Southwest Airlines' stock experienced a notable surge of approximately 7% in premarket trading on Monday following a report by The Wall Street Journal revealing that activist investor Elliott Investment Management has acquired a nearly $2 billion stake in the airline. This move positions Elliott as one of Southwest's largest shareholders and signals potential significant changes aimed at addressing the carrier's recent underperformance.

Elliott Investment Management, a renowned activist investor, is known for pushing for strategic changes in companies to enhance shareholder value. According to sources cited by The Wall Street Journal, Elliott plans to engage directly with Southwest's management team to advocate for reforms that could potentially reverse the airline's struggles. Both Southwest and Elliott have yet to respond to requests for comment on the matter.

Southwest, headquartered in Dallas, Texas, is one of the largest airlines in the United States. However, the company has faced a series of challenges recently, including higher operational costs and slower-than-anticipated revenue growth. A significant factor contributing to these issues has been delays in the delivery of Boeing 737 MAX aircraft, which have left Southwest overstaffed and forced to scale back its growth plans.

The airline's shares have dropped nearly 4% this year, contrasting with a roughly 12% rise in the S&P 500 index. Despite these setbacks, analysts see potential in the company's strong market position. "We are not surprised by the activist interest in Southwest given the very strong franchise with valuable tangible and intangible assets," noted Raymond James analyst Savanthi Syth in a research note.

Elliott's track record with other companies, such as Crown Castle, NRG Energy, and Goodyear Tire & Rubber, often involves pushing for significant leadership changes, including CEO replacements. This approach has historically been aimed at revitalizing companies and improving their financial performance. Given Southwest's recent history, including a disastrous holiday season in 2022 that resulted in significant losses and reputational damage, such interventions may be on the horizon.

Since CEO Bob Jordan took over three years ago, Southwest has encountered mounting losses and several public relations issues. The 2022 holiday meltdown alone led to a $140 million federal settlement, in addition to over $1.1 billion in losses from refunds, reimbursements, and lost ticket sales. More recently, the airline reported a $231 million loss for the first quarter of 2024 and announced measures to limit hiring and cut services to four airports.

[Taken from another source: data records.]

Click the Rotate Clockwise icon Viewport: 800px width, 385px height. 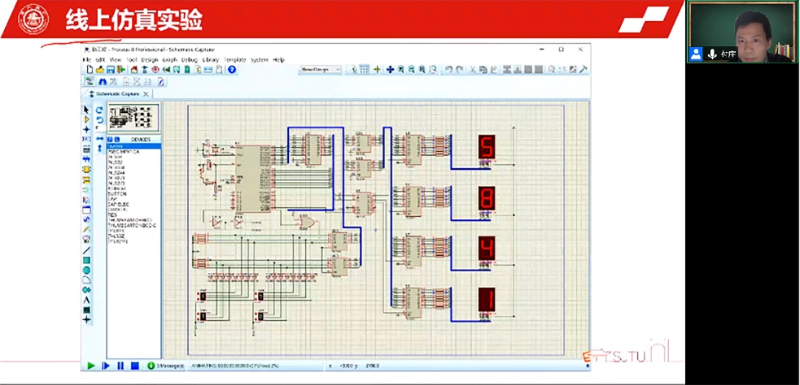pyautogui.click(x=99, y=110)
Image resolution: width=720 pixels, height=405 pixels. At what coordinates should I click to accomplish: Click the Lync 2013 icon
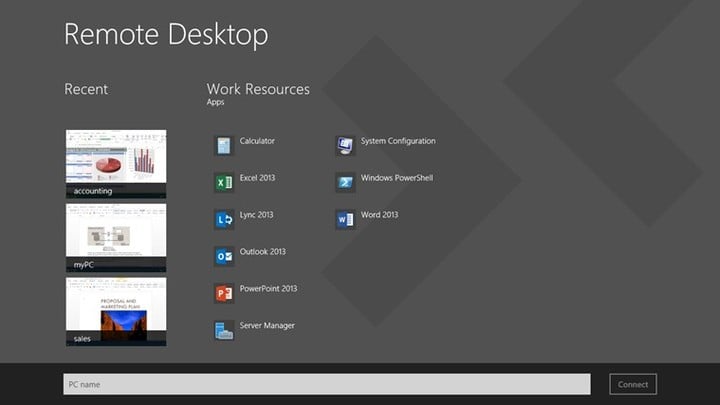pos(224,220)
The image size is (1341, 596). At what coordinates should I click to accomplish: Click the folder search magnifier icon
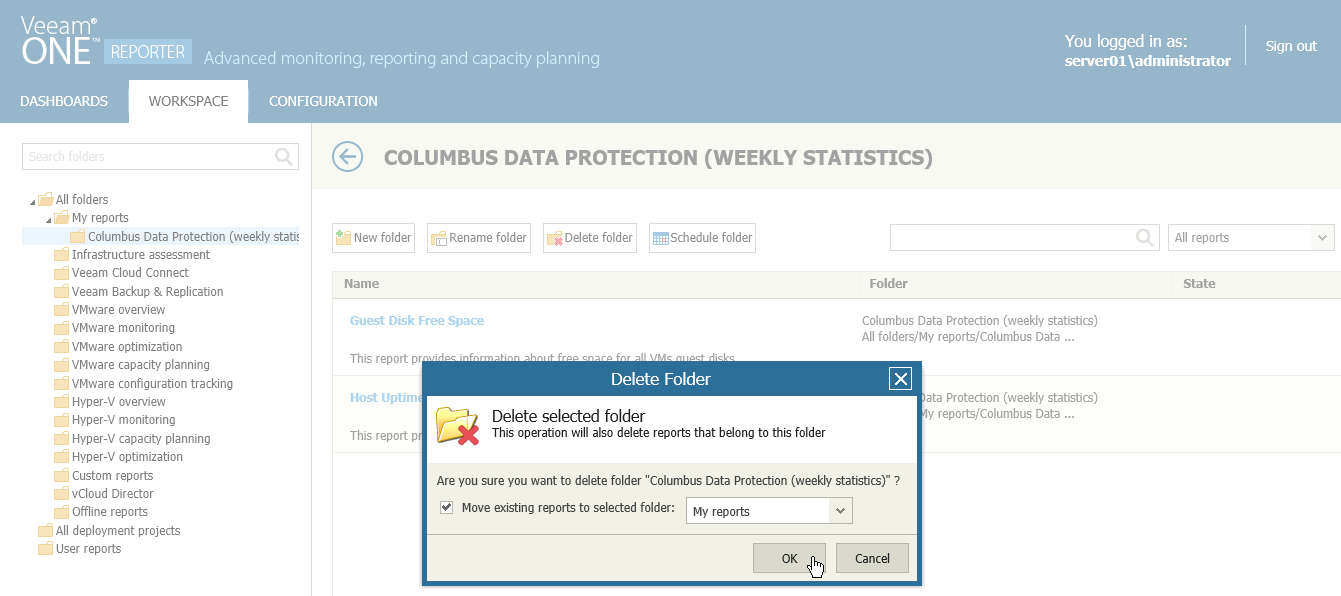[284, 156]
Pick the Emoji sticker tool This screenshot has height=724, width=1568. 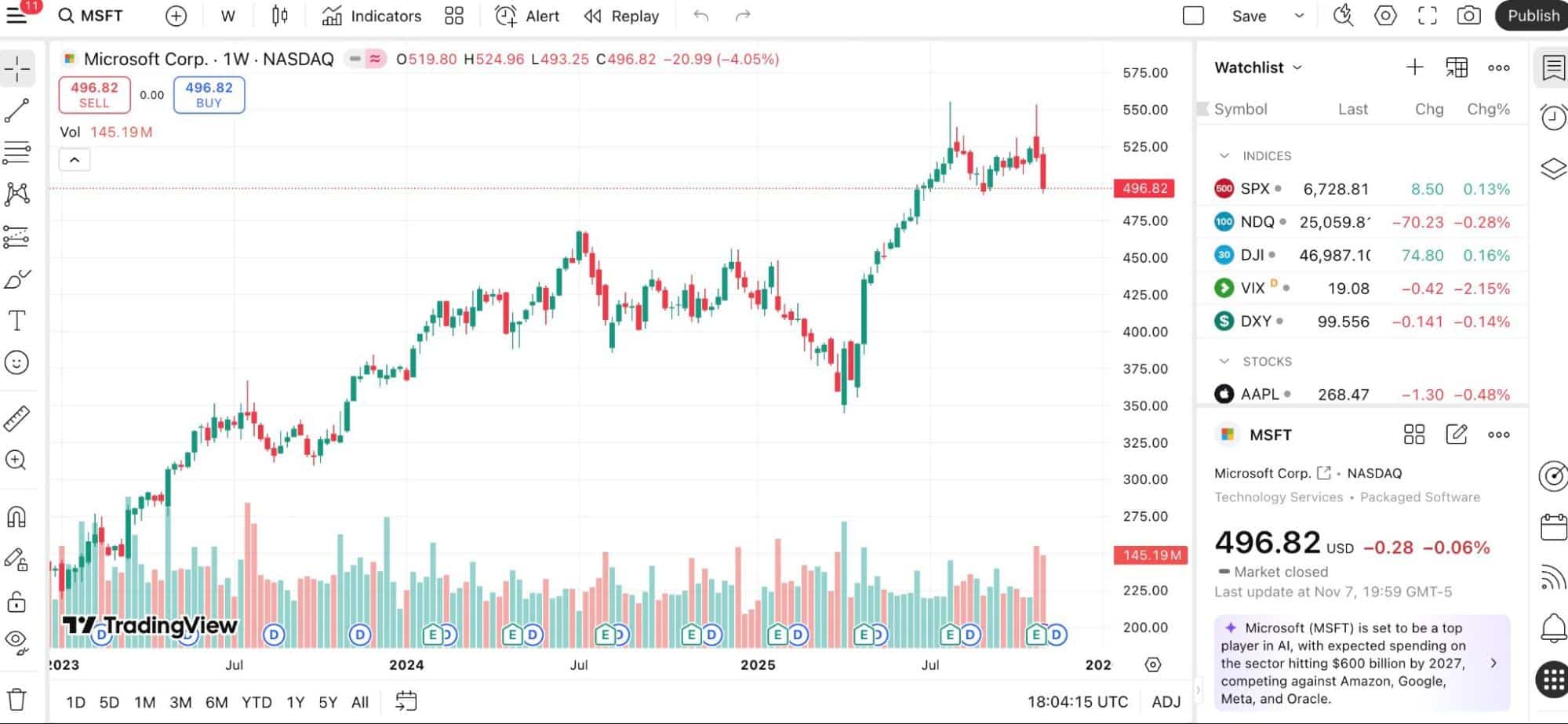click(x=17, y=362)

Further compounding Southwest's difficulties are production delays at Boeing, which has slowed down the delivery of new airplanes due to quality control issues. Southwest initially expected to receive 46 new Boeing 737 MAX 8 jets this year but now anticipates only 20, while planning to retire 35 older aircraft. These delays have significantly disrupted the airline's capacity planning and growth strategy.

Despite these operational challenges, the broader airline sector remains optimistic, buoyed by strong demand for summer travel. This optimism is reflected in Southwest's trading multiples, with shares trading at about 19.52 times their forward profit estimates, compared to United Airlines' 4.74 and the industry average of 7.19.